INSTRUCTIONS TO FOLLOW: Identify each line below containing the string "This" and copy it.

RECORDS SUPPLIED:
· · · · · · ·

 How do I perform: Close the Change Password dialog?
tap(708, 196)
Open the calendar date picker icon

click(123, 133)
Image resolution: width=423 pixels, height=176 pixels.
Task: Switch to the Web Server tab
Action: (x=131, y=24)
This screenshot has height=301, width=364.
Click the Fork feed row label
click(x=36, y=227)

· · · · · · ·

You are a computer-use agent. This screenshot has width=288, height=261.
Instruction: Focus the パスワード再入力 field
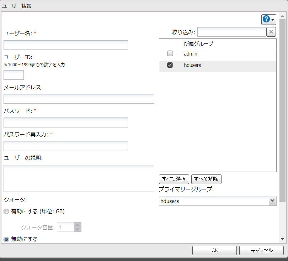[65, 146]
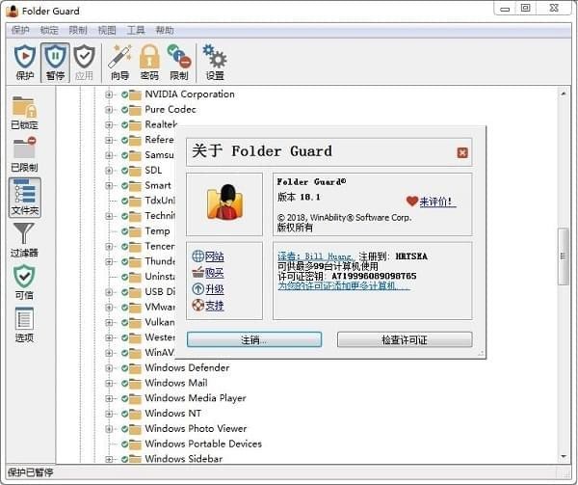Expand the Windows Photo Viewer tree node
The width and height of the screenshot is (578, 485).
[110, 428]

· · · · · · ·

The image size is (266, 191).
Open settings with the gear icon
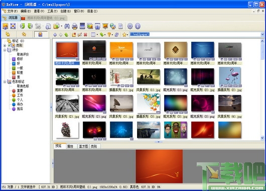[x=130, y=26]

· · · · · · ·

RESPONSE BELOW:
This screenshot has height=301, width=364.
You are a computer-use agent. This screenshot has width=288, height=261.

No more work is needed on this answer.